The member of the GTM Prof. Oriol Guasch presented two works made in collaboration with Dr. Marc Arnela and Dr. Arnau Pont at InterNoise 2019, which was held in Madrid (Spain) from 16-19 June.

Those works address different aspects of the numerical production of voice using finite element codes. The first one proposes an alternative to non-linear radiation pressure to determine the sensitivity functions needed for reshaping human vocal tracts to produce certain expressivity effects. The second one proposes implementing a random distribution of Kirchhoff’s spinning vortices to emulate the aerocaoustic sources in sibilant /s/ generation, which avoids resorting to supercomputer facilities to obtain them from the solution of the Navier-Stokes flow dynamics equations.

The oral presentation of the two papers was done by Prof. Oriol Guasch.

The reference of the first paper is:

• Oriol Guasch, Marc Arnela and Arnau Pont (2019); “Modal perturbation analysis instead of nonlinear radiation pressure to derive the area sensitivity function for resonance tuning in an axisymmetric duct with variable cross-section”, InterNoise2019, June 16–19, Madrid, (Spain),

with abstract:

Axisymmetric ducts with variable cross-section are of importance in many acoustic problems ranging from horn theory to vocal tract acoustics. Webster’s equation is commonly used to describe their performance in the plane wave propagation regime. In some problems, mostly related to voice generation, one is interested in modifying the area of the duct cross-sections to adjust the frequency of a resonance. For instance, one may want to increase its value, or to bring a group of resonances closer together, to emulate effects that occur in natural voice production. To that goal, an optimization iterative process can be followed in which the cross sections are subsequently changed, according to an area sensitivity function, until the resonances of the duct are placed at the target position. Traditionally, the area sensitivity functions have been derived from the non-linear radiation pressure inside the duct. In this work we demonstrate there is no need to resort to such non-linear phenomenon because the same result can be deduced from a first order modal perturbation analysis of the duct eigenfrequencies. After proving that, we present some simulations in the framework of expressive vowel production.

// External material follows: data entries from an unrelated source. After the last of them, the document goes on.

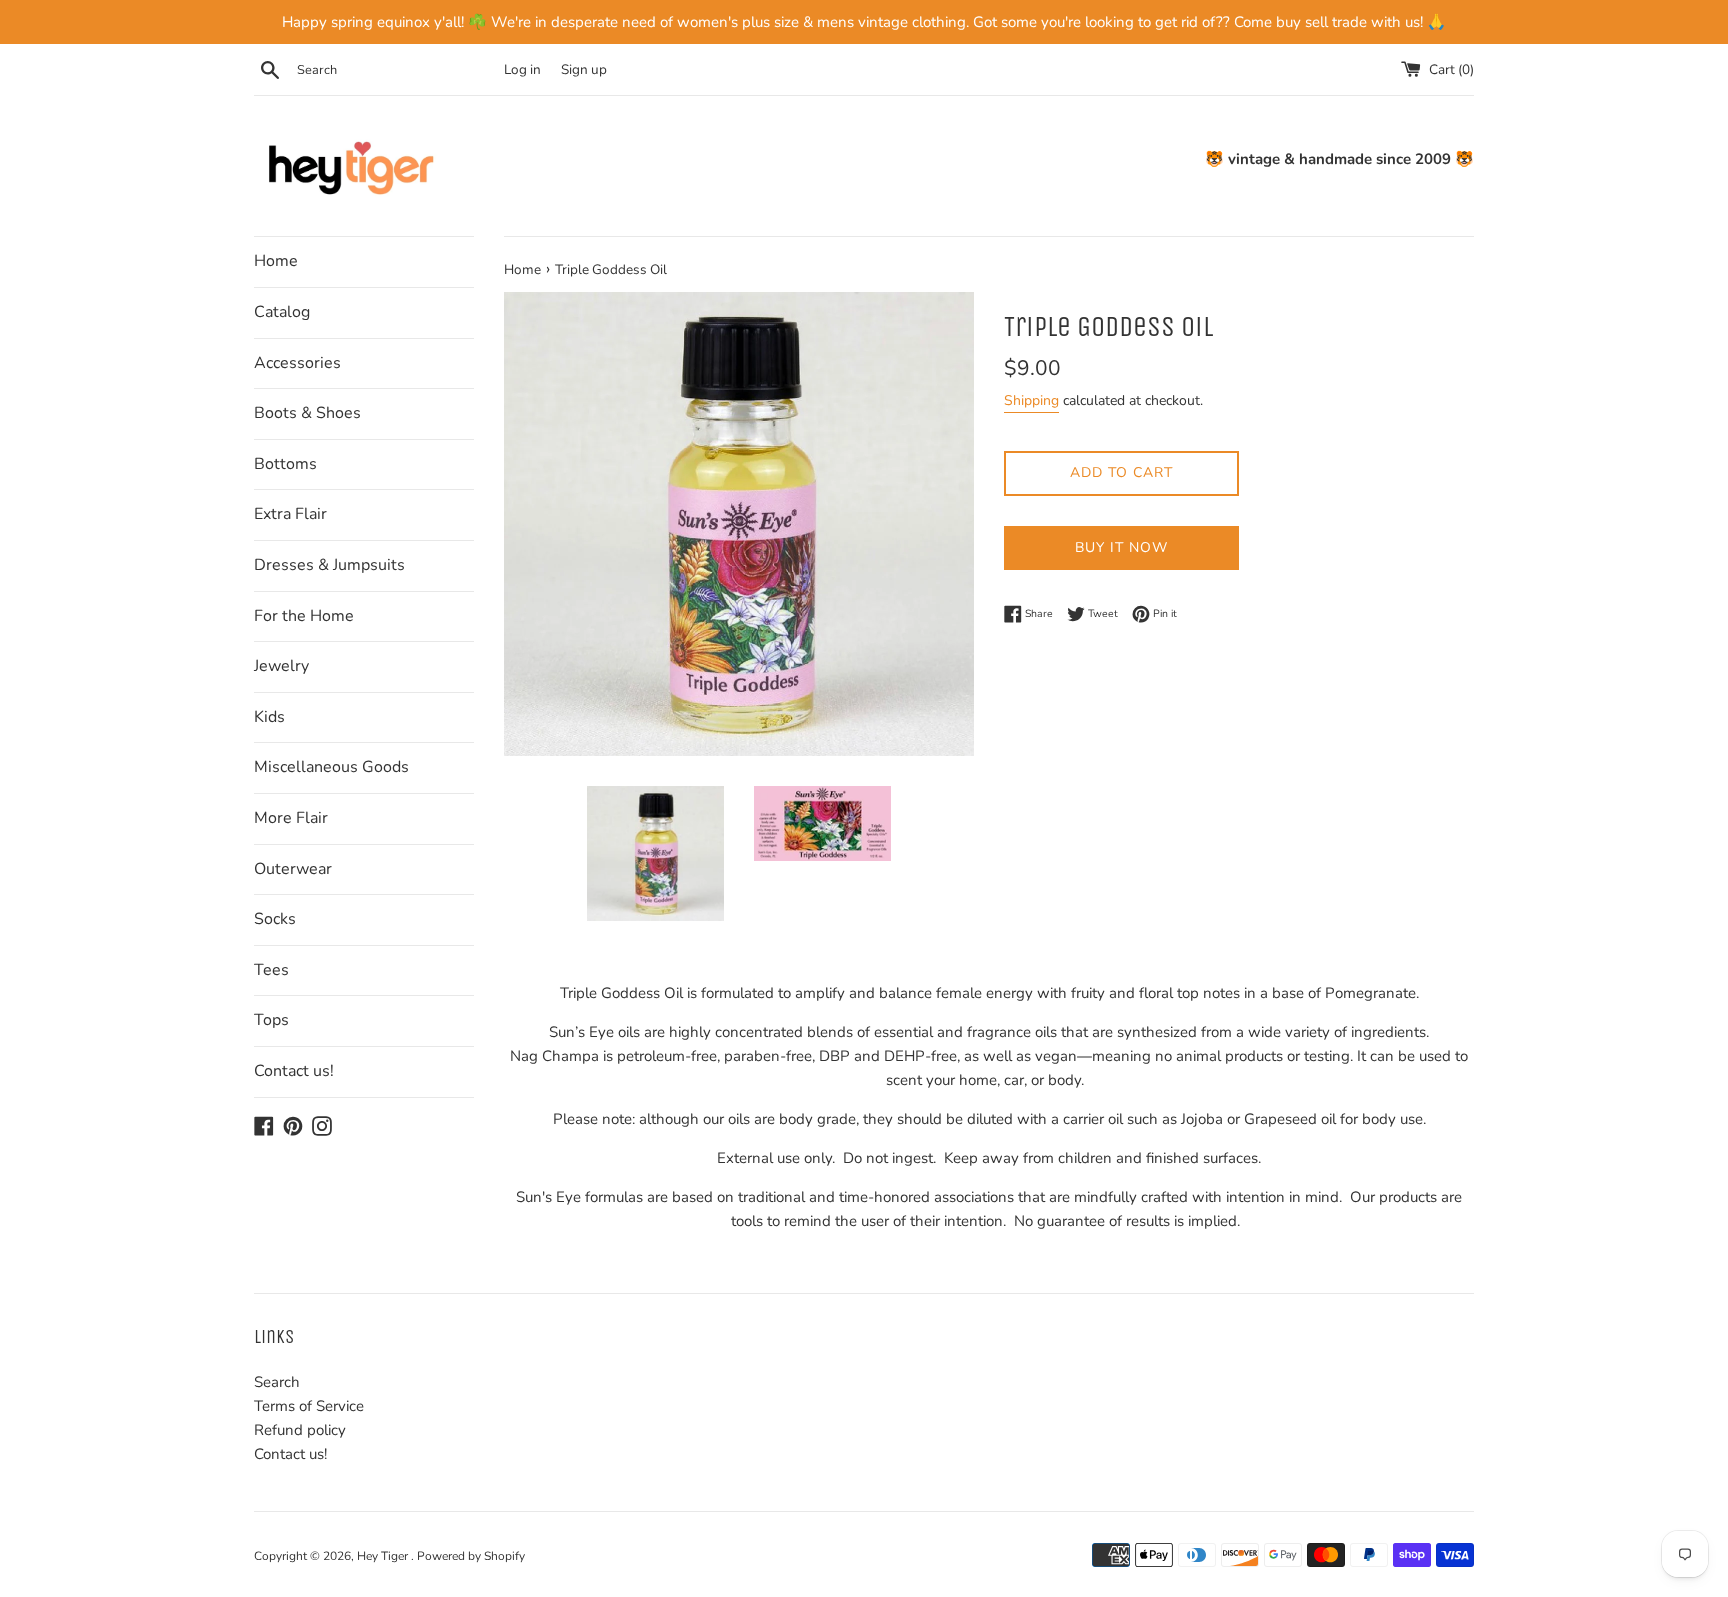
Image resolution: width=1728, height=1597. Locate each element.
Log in (522, 69)
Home (276, 261)
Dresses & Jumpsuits (329, 565)
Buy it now (1121, 547)
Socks (275, 919)
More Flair (291, 818)
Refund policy (300, 1430)
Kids (269, 717)
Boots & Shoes (307, 413)
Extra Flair (290, 514)
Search (277, 1382)
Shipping (1031, 400)
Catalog (282, 312)
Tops (271, 1020)
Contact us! (294, 1071)
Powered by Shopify (471, 1556)
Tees (271, 970)
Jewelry (281, 666)
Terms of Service (309, 1406)
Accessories (297, 363)
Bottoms (285, 464)
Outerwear (293, 869)
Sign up (584, 69)
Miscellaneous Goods (331, 767)
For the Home (304, 616)
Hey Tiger (384, 1556)
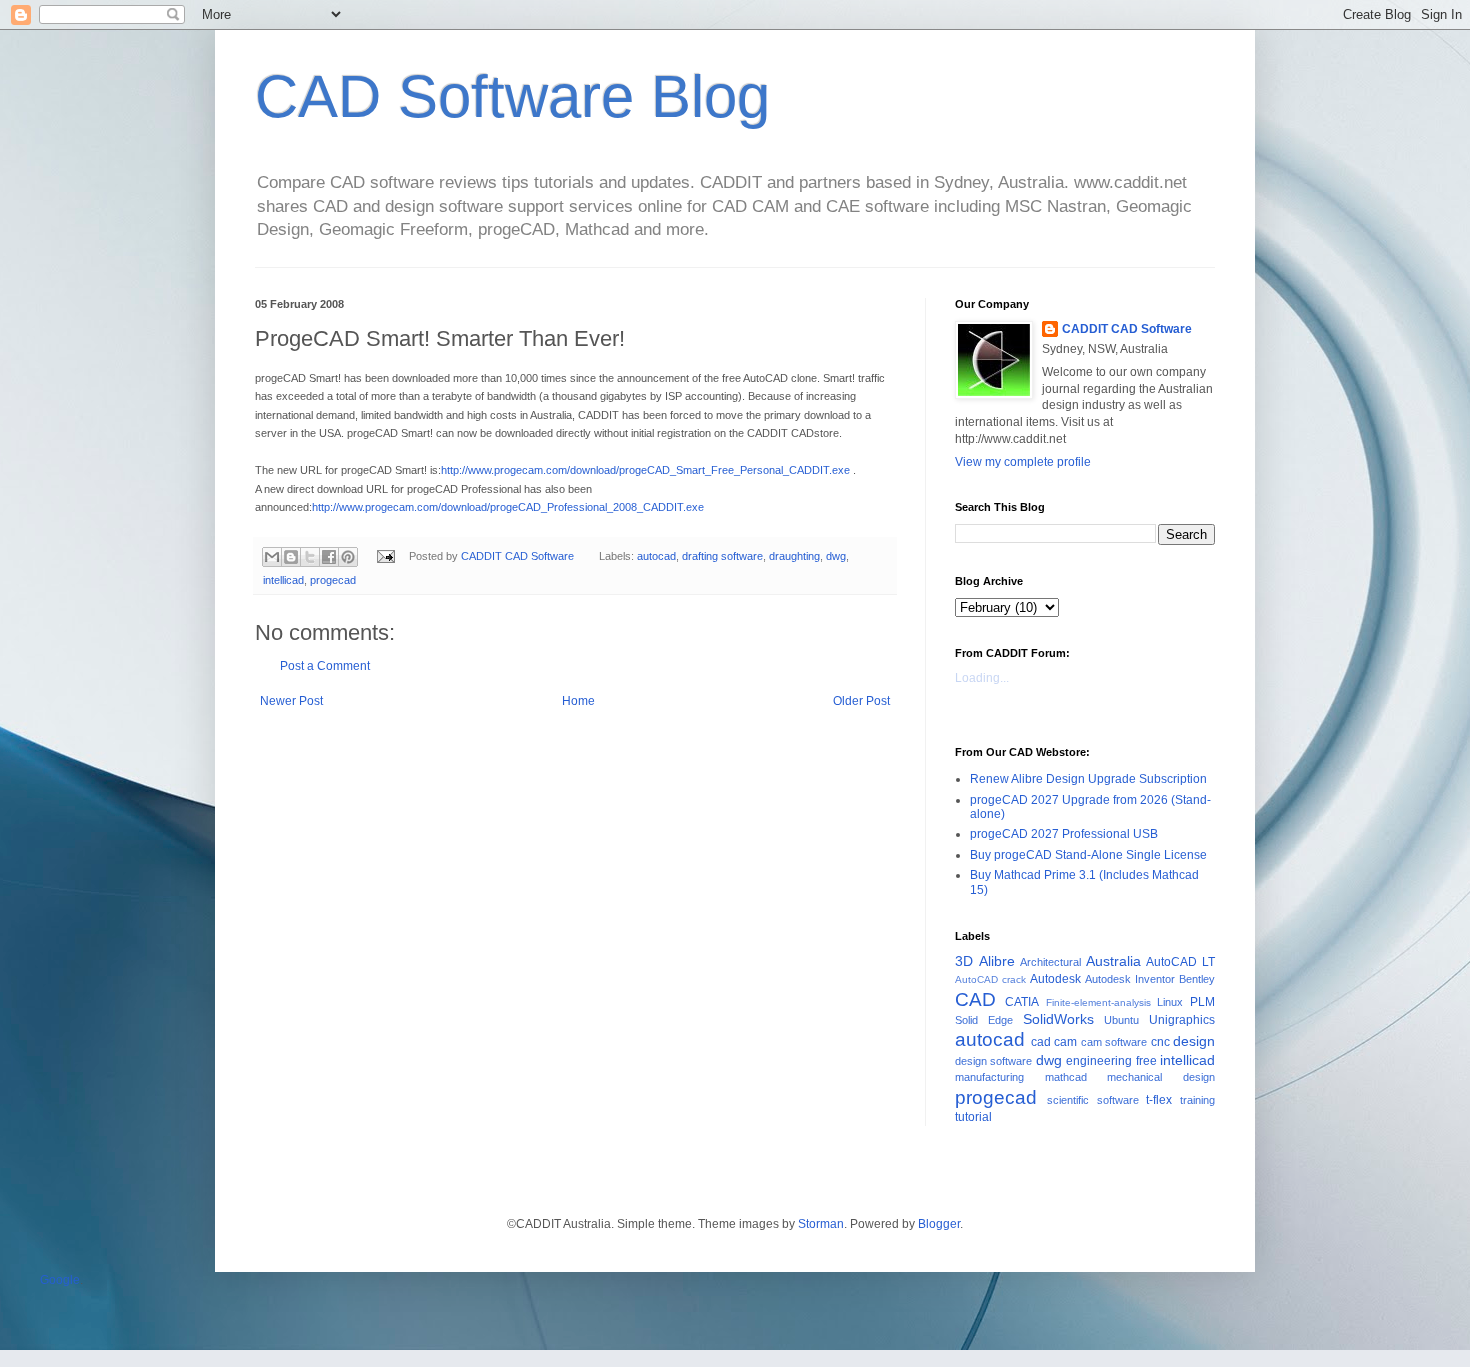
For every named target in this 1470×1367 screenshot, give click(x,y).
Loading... (982, 678)
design (1194, 1041)
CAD (975, 999)
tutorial (973, 1117)
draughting (794, 556)
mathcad (1066, 1077)
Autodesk (1055, 979)
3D (964, 961)
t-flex (1159, 1100)
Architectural (1050, 962)
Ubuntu (1121, 1020)
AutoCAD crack (990, 979)
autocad (656, 556)
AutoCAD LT (1180, 962)
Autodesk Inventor (1130, 979)
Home (578, 701)
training (1197, 1100)
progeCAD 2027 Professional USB (1064, 834)
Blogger (939, 1224)
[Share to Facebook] (329, 557)
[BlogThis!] (291, 557)
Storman (821, 1224)
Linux (1170, 1002)
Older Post (861, 701)
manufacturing (989, 1077)
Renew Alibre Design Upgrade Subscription (1088, 779)
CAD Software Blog (512, 96)
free (1146, 1061)
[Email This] (272, 557)
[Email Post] (385, 556)
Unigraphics (1182, 1020)
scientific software (1093, 1100)
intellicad (283, 580)
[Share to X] (310, 557)
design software (993, 1061)
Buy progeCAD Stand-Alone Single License (1088, 855)
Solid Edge (984, 1020)
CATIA (1022, 1002)
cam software (1114, 1042)
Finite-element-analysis (1098, 1002)
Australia (1113, 961)
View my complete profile (1023, 462)
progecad (333, 580)
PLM (1202, 1002)
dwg (836, 556)
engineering (1099, 1061)
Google (60, 1280)
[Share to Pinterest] (348, 557)
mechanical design (1161, 1077)
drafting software (722, 556)
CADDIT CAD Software (1127, 329)
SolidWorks (1058, 1019)
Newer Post (291, 701)
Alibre (997, 961)
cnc (1160, 1042)
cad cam (1054, 1042)
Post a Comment (325, 666)
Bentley (1197, 979)
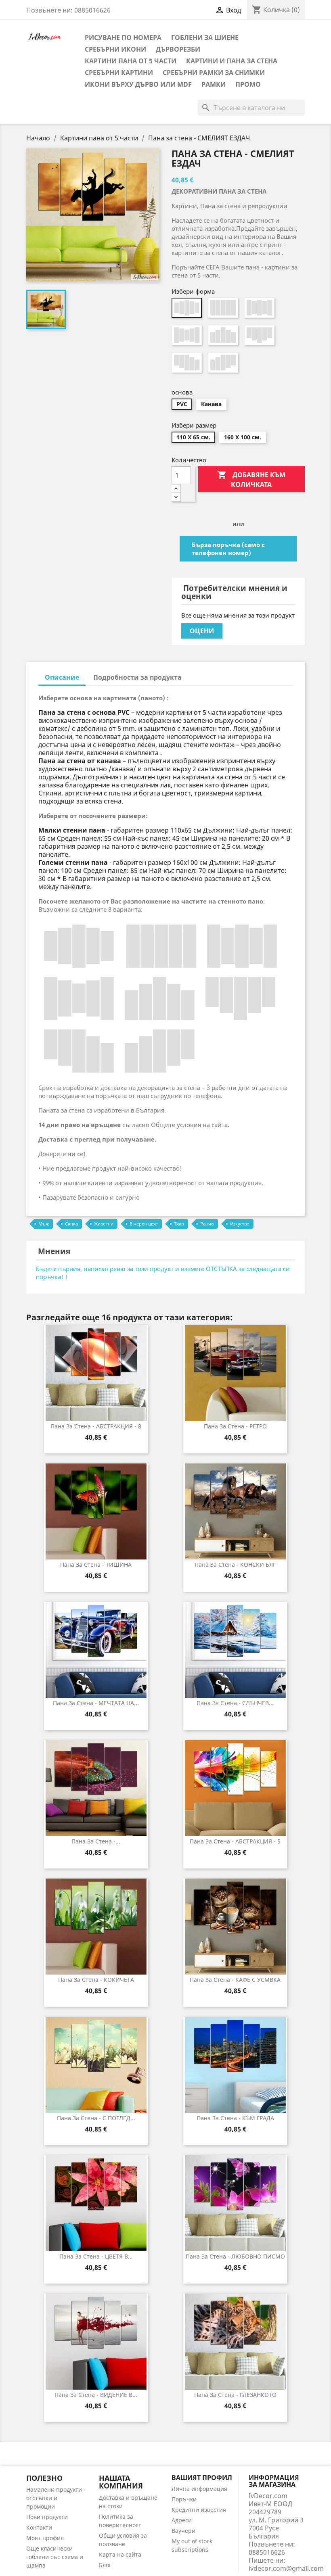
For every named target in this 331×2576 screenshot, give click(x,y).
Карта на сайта (120, 2554)
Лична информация (199, 2488)
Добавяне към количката (251, 479)
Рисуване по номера (123, 37)
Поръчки (184, 2499)
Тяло (179, 1224)
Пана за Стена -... (95, 1841)
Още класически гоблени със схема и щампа (54, 2557)
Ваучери (183, 2530)
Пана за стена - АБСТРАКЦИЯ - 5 (235, 1841)
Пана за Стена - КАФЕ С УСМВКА (235, 1979)
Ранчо (207, 1224)
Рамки (213, 84)
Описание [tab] (62, 677)
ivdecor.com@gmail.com (286, 2568)
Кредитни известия (199, 2509)
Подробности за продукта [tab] (137, 677)
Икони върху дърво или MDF (138, 84)
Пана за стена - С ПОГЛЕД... (96, 2118)
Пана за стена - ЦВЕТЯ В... (96, 2256)
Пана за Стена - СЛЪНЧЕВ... (235, 1703)
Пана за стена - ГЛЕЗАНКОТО (235, 2395)
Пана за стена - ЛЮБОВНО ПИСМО (235, 2256)
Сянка (71, 1224)
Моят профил (45, 2538)
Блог (105, 2565)
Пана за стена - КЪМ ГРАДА (235, 2118)
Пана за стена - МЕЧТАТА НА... (96, 1703)
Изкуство (239, 1224)
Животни (103, 1224)
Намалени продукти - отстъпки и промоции (56, 2498)
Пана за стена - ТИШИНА (96, 1564)
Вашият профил (202, 2477)
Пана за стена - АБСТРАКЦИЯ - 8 (95, 1426)
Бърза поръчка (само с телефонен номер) (228, 549)
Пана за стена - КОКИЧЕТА (96, 1979)
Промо (248, 84)
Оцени (202, 630)
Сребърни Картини (119, 72)
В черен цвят (144, 1224)
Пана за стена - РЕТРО (235, 1426)
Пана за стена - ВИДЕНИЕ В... (95, 2395)
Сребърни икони (115, 49)
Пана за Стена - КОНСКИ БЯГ (235, 1564)
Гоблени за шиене (205, 37)
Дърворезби (178, 49)
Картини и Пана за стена (231, 60)
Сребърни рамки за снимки (214, 72)
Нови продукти (47, 2517)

The reference of the second paper is:

• Arnau Pont, Oriol Guasch and Marc Arnela (2019); “Fast computational aeroacoustics using random distributions of Kirchhoff’s spinning vortices with application to sibilant sound generation”, InterNoise2019, June 16–19, Madrid, (Spain),

with abstract:

Hybrid approaches to low Mach number computational aeroacoustics (CAA) for three-dimensional problems have a high computational cost and often demand resorting to supercomputing facilities. The bottleneck concerns the first step of the process, in which a computational fluid dynamics (CFD) simulation is carried out to solve the incompressible Navier-Stokes equations, to obtain the source term for the acoustic wave equation. In this work we suggest that, for some problems in which average results are only needed, it may be possible to avoid the CFD simulation and approximate the flow noise sources by means of a random distribution of Kirchhoff’s spinning vortices. In this way, one simply needs to solve an acoustic linear wave operator to solve the aeroacoustics problem. We have applied such methodology to simulate the generation of the sibilant sound /s/ on a realistic geometry for which CAA and experimental data exist. After validation, the versatility of the proposed approach is tested on a simplified geometry, which may be useful to synthesize more complex sound in the future, like syllables. Implementation details of the vortex distribution in a stabilized finite element (FEM) code are also discussed.